January is probably my favourite month. I get to celebrate my birthday (a day in which everyone tries to be extra nice to me) and my wedding anniversary as well. Our anniversary actually extends for 2 weeks in January. That’s because we had 2 wedding ceremonies 2 weeks apart. You are probably wondering why?
It’s a long story…… but like most long stories, it only takes a minute to tell. We had one wedding in Singapore and the other in Sydney. 2 sets of parents and 2 sets of friends, so it was more practical to have 2 weddings. BUT, though we had 2 weddings, we were only married once. The second was a affirmation of vows. Actually both were affirmation of vows, since we had our registration a few years earlier. Now that’s a longer story…….
The Sage is one of those cosy little places where you get real personalized service. Kimberly (The Eurasian Lao Ban Niang and wife of chef Jusman) was as enthusiastic as I was in planning the anniversary menu!
Our degustation started with the Foie Gras, which is a specialty at Sage.

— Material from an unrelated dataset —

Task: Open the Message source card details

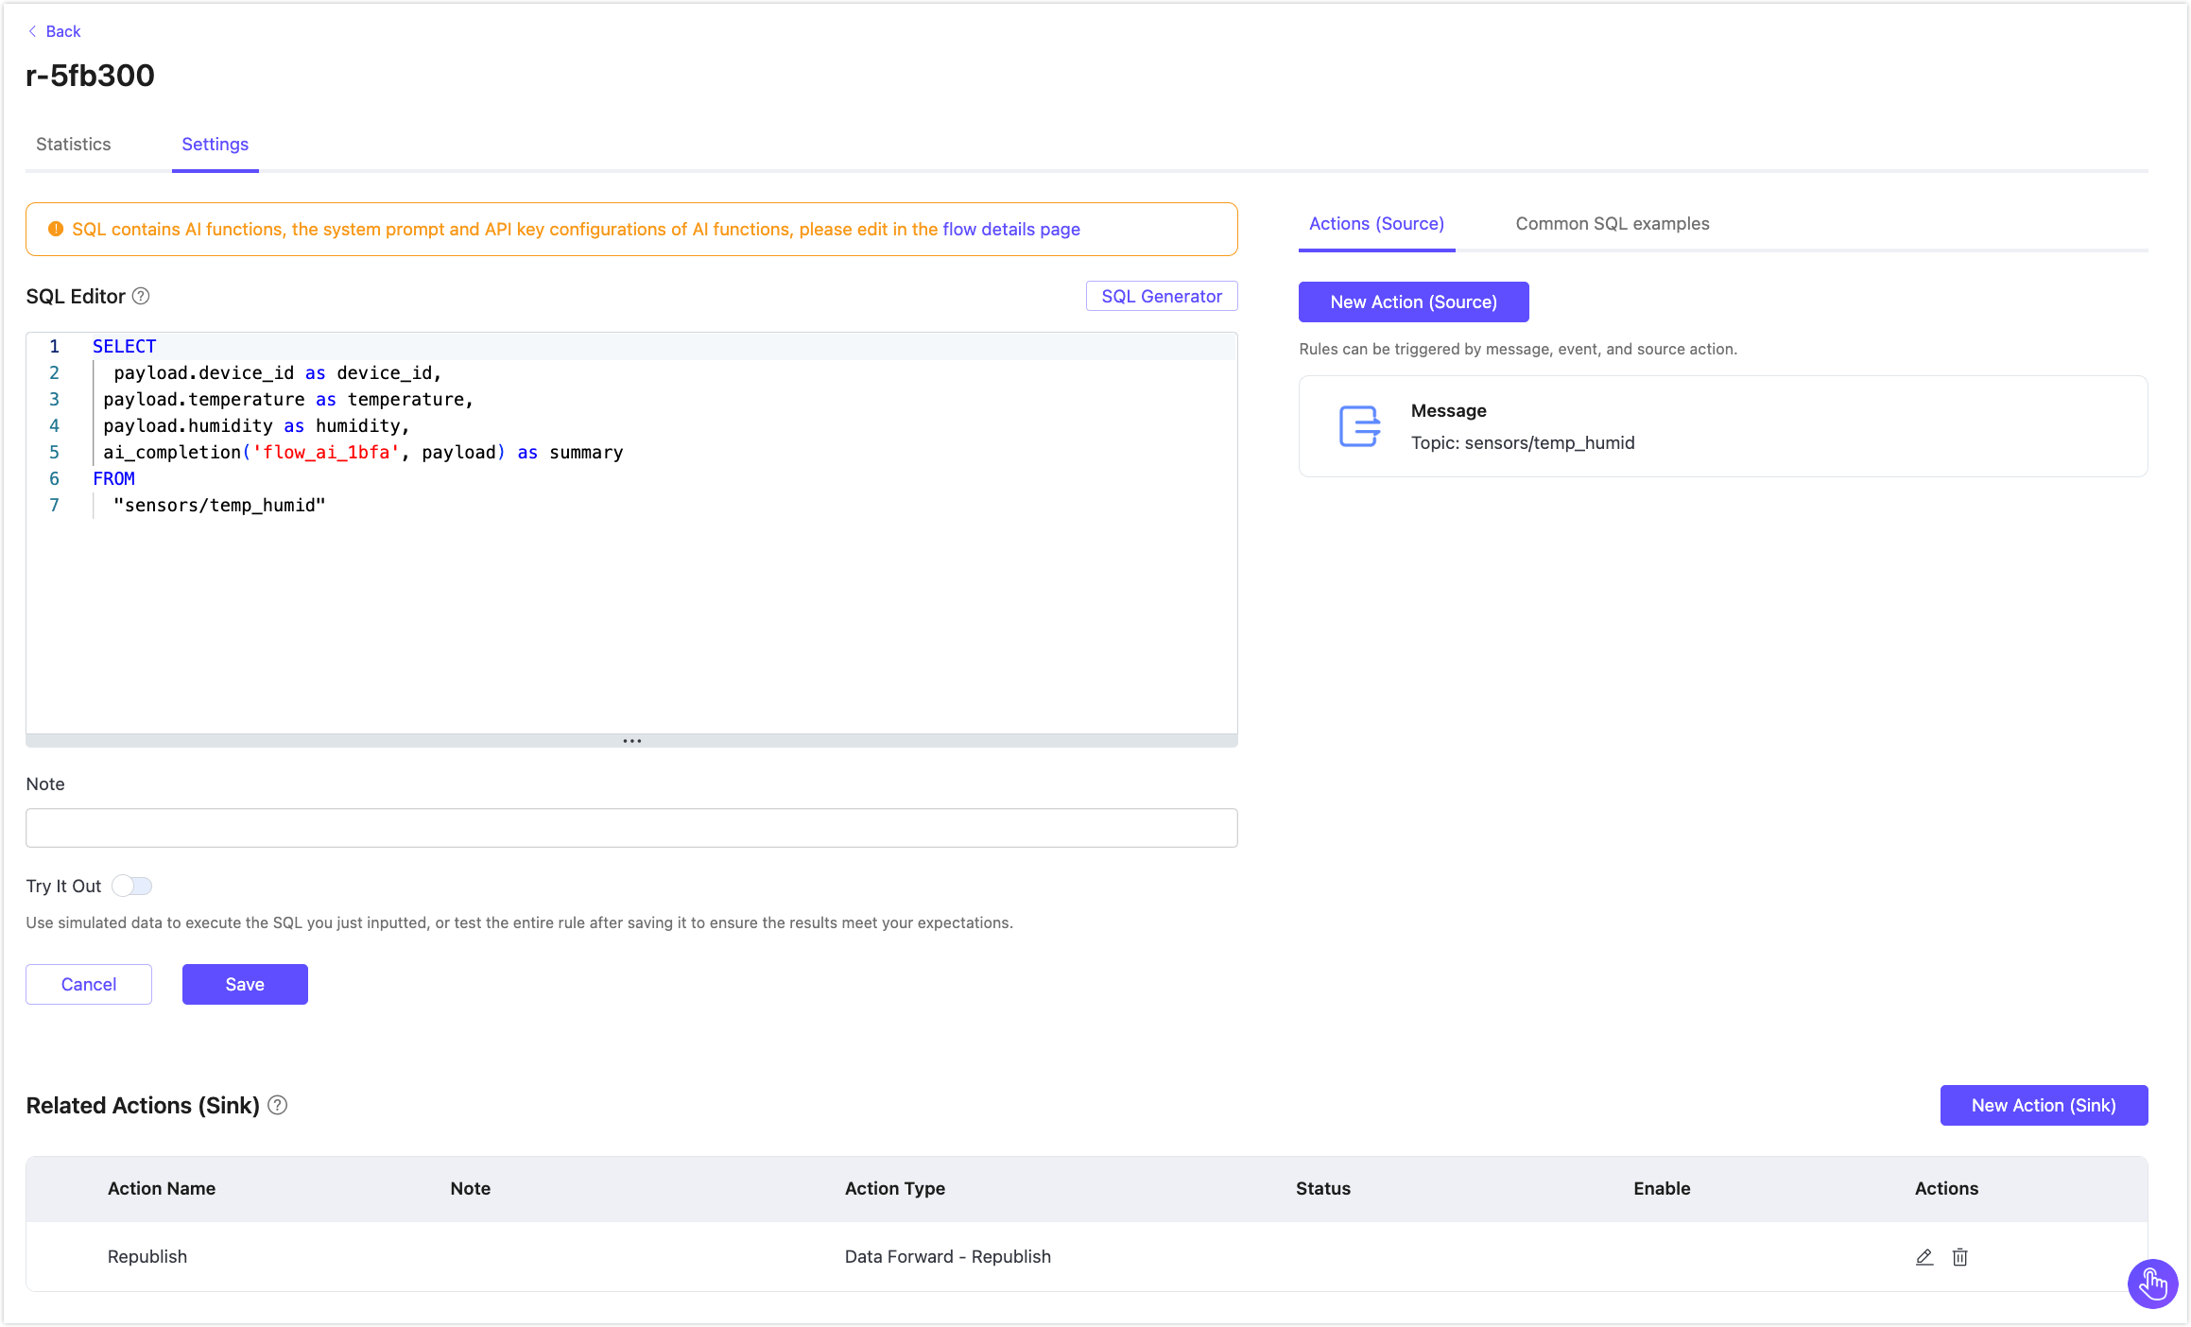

The Pan Fried Duck Foie Gras was excellently complemented by the sweet and crunchy fig and walnut salad. However, duck liver just seem to lack the creaminess of goose liver. (Goose is less readily available then Duck in Singapore). The Lobster Bisque is not on the menu but was specially done for us because I told Kimberly that it was one of my wife’s favourite dishes. It had enough of the charred crustacean flavour that I liked though my wife found it a tad salty.The cod with bacon infused potato gnocci was accompanied by a very tasty composition of tomatoes and lemon thyme sauce which I found zesty and well balanced.
Three courses down, now to the mains. I really loved the floral bouquet of the Kurobuta Pork, but my wife felt it tasted too porky. It just goes to show that you can have a happy marriage without having to agree about everything! The texture of the pork was excellent. It had a springy bite to it and the nutty, floral aroma was a real treat. Easily one of the most memorable pork dishes I ever had. I wonder how much of the taste and texture was the result of the marinade (if any) or if the pig had been fed a special diet just before it became pork? The other dish that I enjoyed was the Smoked Duck. The cumin scented couscous with sultanas and toasted almonds was an excellent complement to the applewood smoked duck. It would have been perfect if the duck was more tender. Dinner ended with a very nice lavender infused creme brulee.
Good food and personalized service. Although it was not perfect, there was enough creative streak in Chef Jusman’s culinary skills to entice me back to explore the other items on the menu. Another thing I really liked is the big open window to the kitchen where you can see your meal being prepared. I saw one guy drop a whole lot of stuff from the top of the fridge and Chef Jusman just looked on coolly, said a few words and went right back working! He’s got to be the coolest Chefs I have ever seen!